Segment Start: INFORMATION PROVIDED

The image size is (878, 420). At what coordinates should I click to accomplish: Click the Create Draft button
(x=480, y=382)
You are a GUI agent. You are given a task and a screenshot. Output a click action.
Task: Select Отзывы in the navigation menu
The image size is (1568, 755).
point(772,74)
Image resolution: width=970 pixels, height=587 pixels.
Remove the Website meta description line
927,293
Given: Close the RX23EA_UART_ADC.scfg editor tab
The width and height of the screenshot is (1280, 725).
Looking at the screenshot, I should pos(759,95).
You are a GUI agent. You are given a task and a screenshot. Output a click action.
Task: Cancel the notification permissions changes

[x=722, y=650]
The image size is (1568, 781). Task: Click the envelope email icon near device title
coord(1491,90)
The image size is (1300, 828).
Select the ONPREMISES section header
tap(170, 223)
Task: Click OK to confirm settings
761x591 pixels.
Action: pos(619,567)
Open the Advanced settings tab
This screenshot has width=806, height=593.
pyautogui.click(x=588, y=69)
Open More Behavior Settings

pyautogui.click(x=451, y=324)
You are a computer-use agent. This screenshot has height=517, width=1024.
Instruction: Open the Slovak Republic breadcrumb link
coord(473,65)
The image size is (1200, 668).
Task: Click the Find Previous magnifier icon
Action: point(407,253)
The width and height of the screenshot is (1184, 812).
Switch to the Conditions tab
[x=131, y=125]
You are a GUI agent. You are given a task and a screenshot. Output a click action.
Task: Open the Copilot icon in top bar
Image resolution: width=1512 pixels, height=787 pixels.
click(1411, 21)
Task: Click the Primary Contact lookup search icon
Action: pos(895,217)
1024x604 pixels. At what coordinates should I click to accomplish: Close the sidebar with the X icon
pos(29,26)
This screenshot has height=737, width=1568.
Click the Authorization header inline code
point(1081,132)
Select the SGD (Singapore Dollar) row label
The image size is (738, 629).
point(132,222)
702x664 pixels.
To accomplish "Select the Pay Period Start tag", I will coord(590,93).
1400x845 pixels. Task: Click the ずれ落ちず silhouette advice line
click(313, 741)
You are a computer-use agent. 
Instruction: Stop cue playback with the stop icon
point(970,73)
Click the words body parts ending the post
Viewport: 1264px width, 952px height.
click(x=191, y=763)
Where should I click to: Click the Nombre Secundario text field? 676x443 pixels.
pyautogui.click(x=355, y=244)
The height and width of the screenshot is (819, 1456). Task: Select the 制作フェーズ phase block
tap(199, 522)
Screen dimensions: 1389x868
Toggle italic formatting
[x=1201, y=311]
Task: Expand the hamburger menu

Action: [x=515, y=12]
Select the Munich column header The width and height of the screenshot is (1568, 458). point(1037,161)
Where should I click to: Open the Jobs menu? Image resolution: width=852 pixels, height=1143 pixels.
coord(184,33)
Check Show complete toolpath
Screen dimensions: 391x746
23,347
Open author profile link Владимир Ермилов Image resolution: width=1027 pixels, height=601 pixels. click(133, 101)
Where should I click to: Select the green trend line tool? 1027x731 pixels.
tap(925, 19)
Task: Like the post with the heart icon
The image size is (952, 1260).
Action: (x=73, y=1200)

Segment End: INFORMATION PROVIDED

What you return must be an exact retyping of the lines above starting at the line with "This screenshot has width=806, height=593." and ending at the line with "Select the Munich", and nothing besides.

[RESULT OF THIS EXERCISE]
This screenshot has width=806, height=593.
pyautogui.click(x=588, y=69)
Open More Behavior Settings

pyautogui.click(x=451, y=324)
You are a computer-use agent. This screenshot has height=517, width=1024.
Instruction: Open the Slovak Republic breadcrumb link
coord(473,65)
The image size is (1200, 668).
Task: Click the Find Previous magnifier icon
Action: point(407,253)
The width and height of the screenshot is (1184, 812).
Switch to the Conditions tab
[x=131, y=125]
You are a GUI agent. You are given a task and a screenshot. Output a click action.
Task: Open the Copilot icon in top bar
Image resolution: width=1512 pixels, height=787 pixels.
click(1411, 21)
Task: Click the Primary Contact lookup search icon
Action: pos(895,217)
1024x604 pixels. At what coordinates should I click to accomplish: Close the sidebar with the X icon
pos(29,26)
This screenshot has height=737, width=1568.
Click the Authorization header inline code
point(1081,132)
Select the SGD (Singapore Dollar) row label
The image size is (738, 629).
point(132,222)
702x664 pixels.
To accomplish "Select the Pay Period Start tag", I will coord(590,93).
1400x845 pixels. Task: Click the ずれ落ちず silhouette advice line
click(313, 741)
You are a computer-use agent. 
Instruction: Stop cue playback with the stop icon
point(970,73)
Click the words body parts ending the post
Viewport: 1264px width, 952px height.
click(x=191, y=763)
Where should I click to: Click the Nombre Secundario text field? 676x443 pixels.
pyautogui.click(x=355, y=244)
The height and width of the screenshot is (819, 1456). Task: Select the 制作フェーズ phase block
tap(199, 522)
Screen dimensions: 1389x868
Toggle italic formatting
[x=1201, y=311]
Task: Expand the hamburger menu

Action: [x=515, y=12]
Select the Munich column header The width and height of the screenshot is (1568, 458). point(1037,161)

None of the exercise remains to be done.